1.2方法 2015年12月9日行纖維結腸鏡檢查(圖1):見橫結腸、降結腸、乙狀結腸黏膜充血水腫(圖1中黑色箭頭所示),局部可見縱行潰瘍形成,活檢質軟,其余所見結腸黏膜光滑,血管紋理清晰。取局部腸組織行病理快速石蠟切片:(降結腸)黏膜慢性炎、糜爛。2015年12月10日行腸系膜上動靜脈CT(64層CT)血管造影(圖2):腸系膜上動脈中段軟斑形成,管腔輕度狹窄(圖2中白色箭頭所示);雙側髂總動脈鈣斑形成,門靜脈、腸系膜上靜脈以及肝靜脈等形態走行正常。升結腸、橫結腸、降結腸腸壁彌漫性增厚,呈分層樣強化。診斷:升結腸、橫結腸、降結腸腸壁彌漫性增厚,考慮缺血性腸炎可能。

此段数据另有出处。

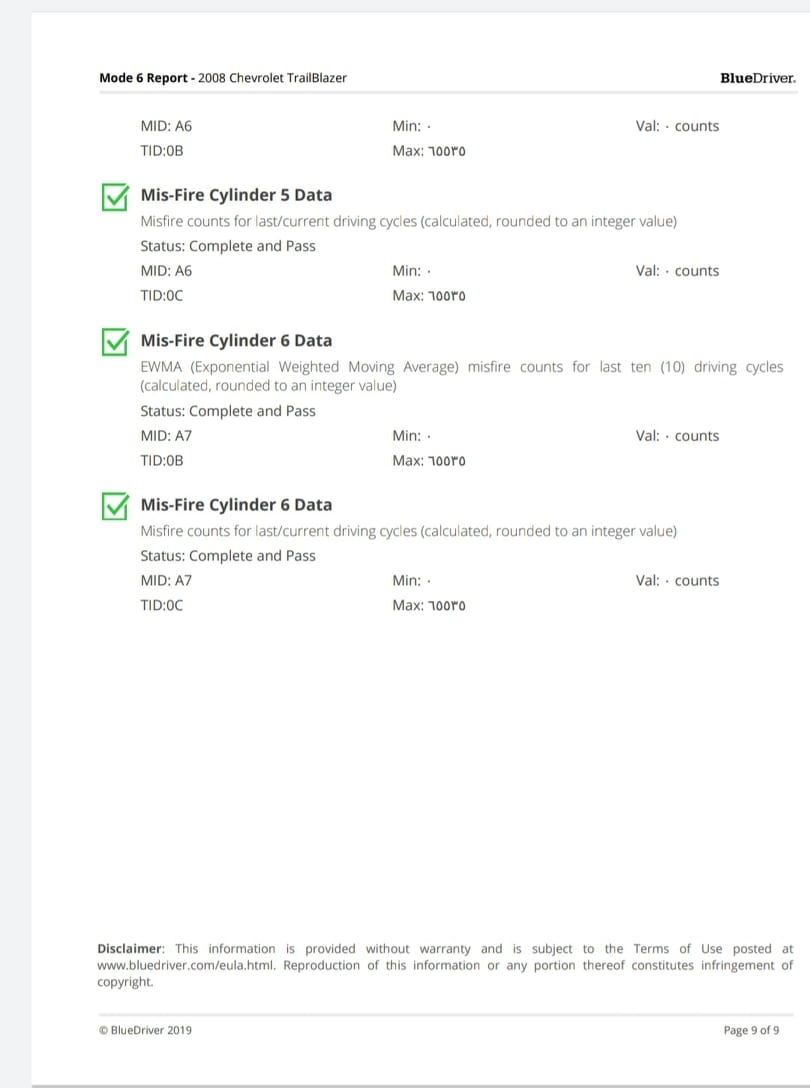
Task: Click the TID:0C value under Cylinder 5
Action: pos(162,296)
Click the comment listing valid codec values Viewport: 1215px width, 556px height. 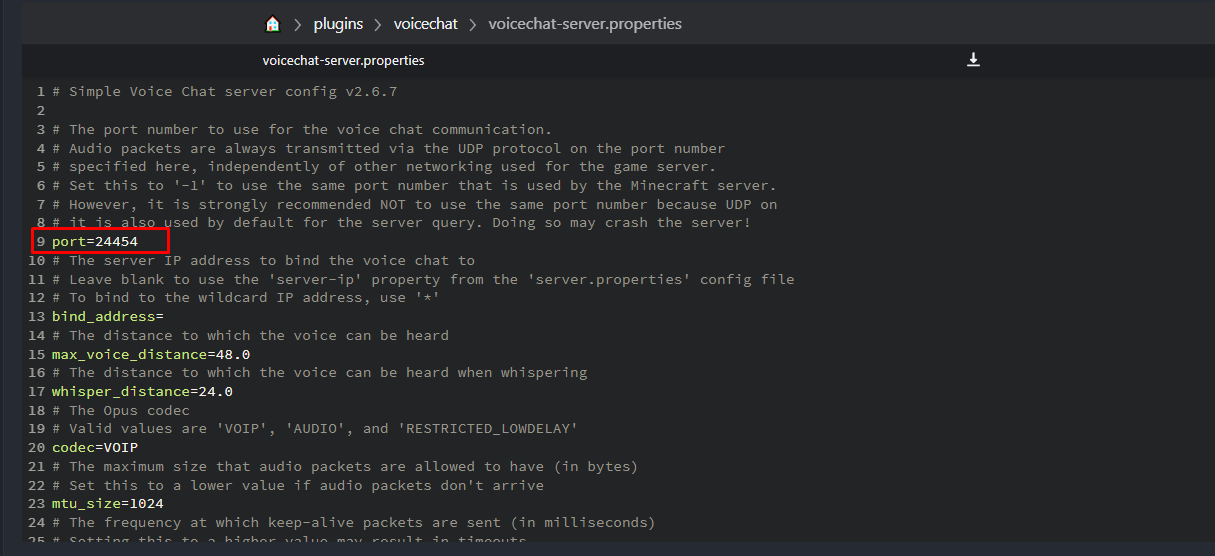point(323,429)
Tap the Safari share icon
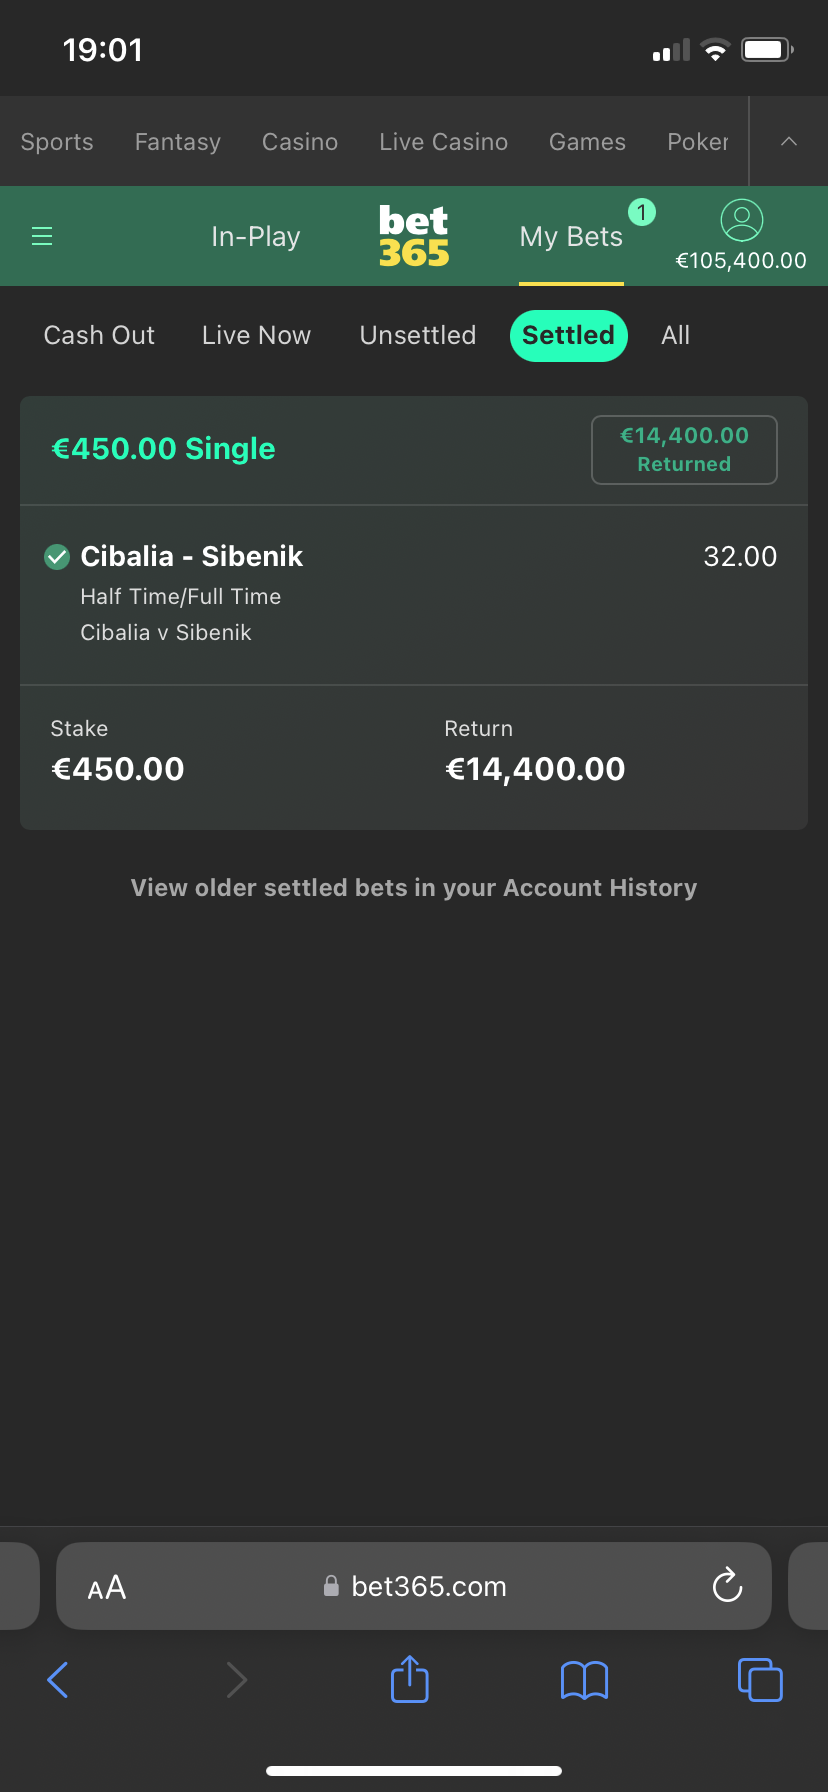828x1792 pixels. tap(409, 1679)
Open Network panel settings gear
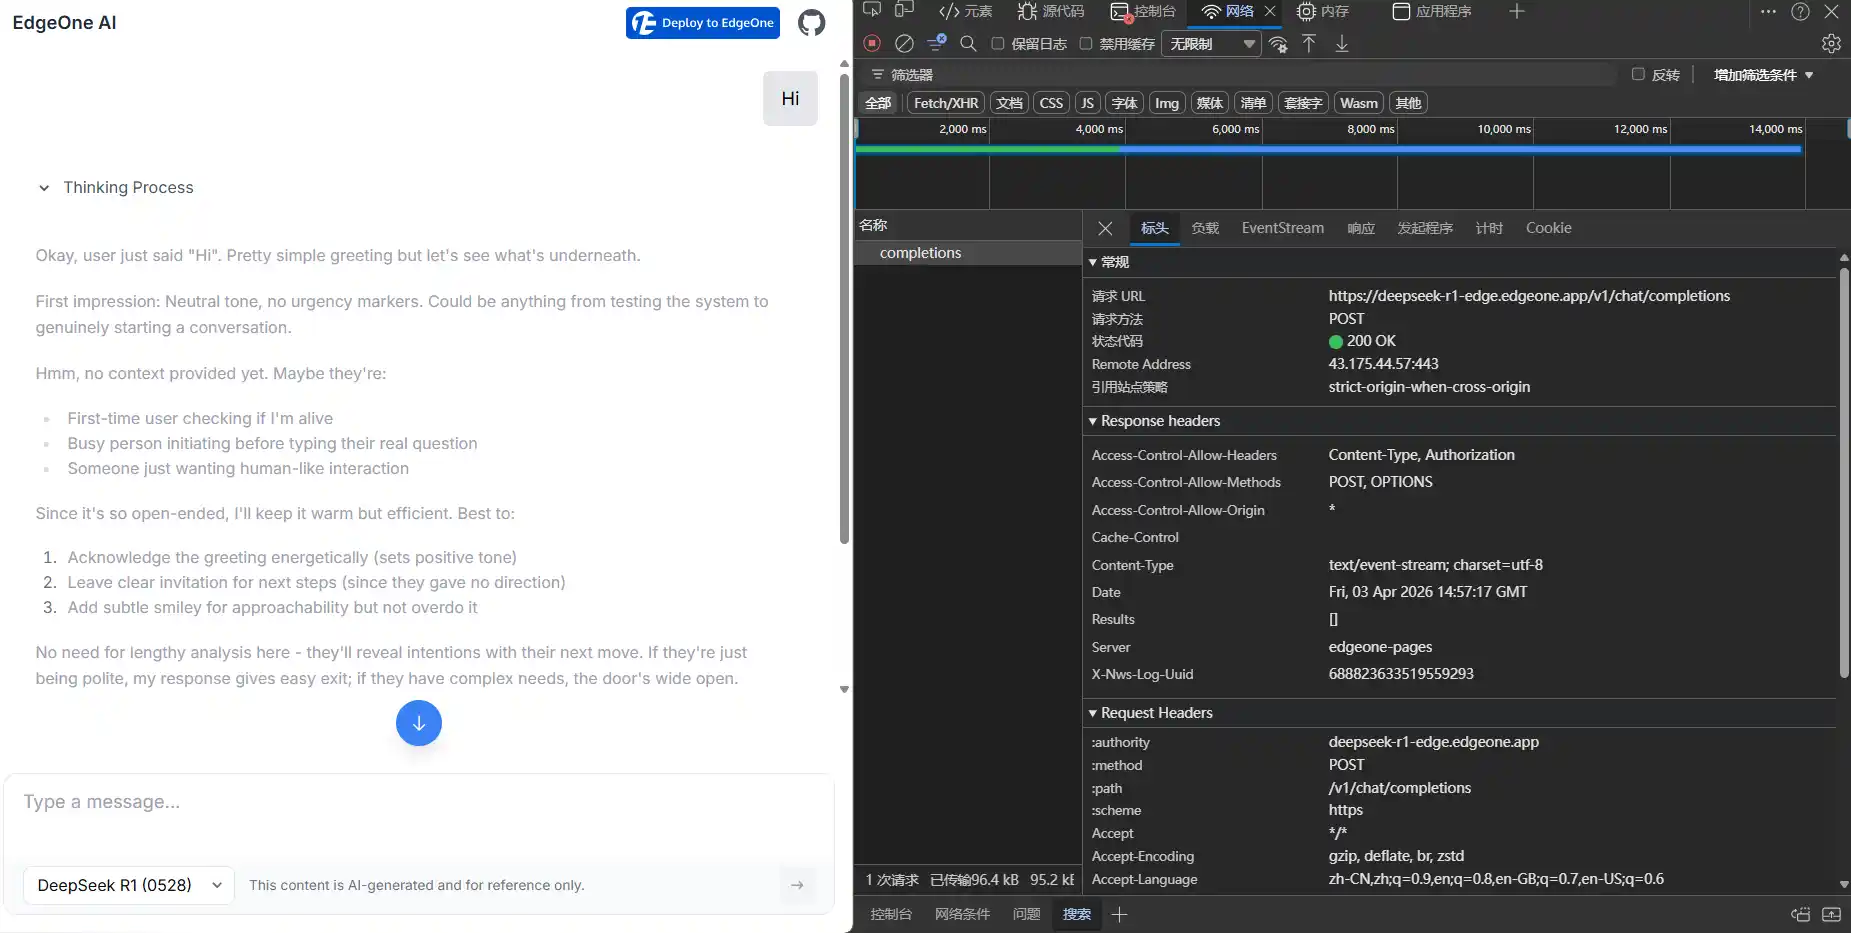Image resolution: width=1851 pixels, height=933 pixels. coord(1831,43)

治療上加用注射用前列地爾干乳劑改善微循環,血栓通、丹參川芎嗪活血化瘀。2015年12月13日患者體溫36.8 ℃,未訴腹瀉,精神較前好轉,查體:腹軟,無明顯壓痛、反跳痛,雙下肢無水腫。復查血常規:白細胞4.64×109/L,中性粒細胞百分率%55.4%,血紅蛋白93 g/L,紅細胞2.72×1012/L,血小板98×109/L,CRP 19.0 mg/L,PCT 0.49 mg/L。2015年12月14日患者出院。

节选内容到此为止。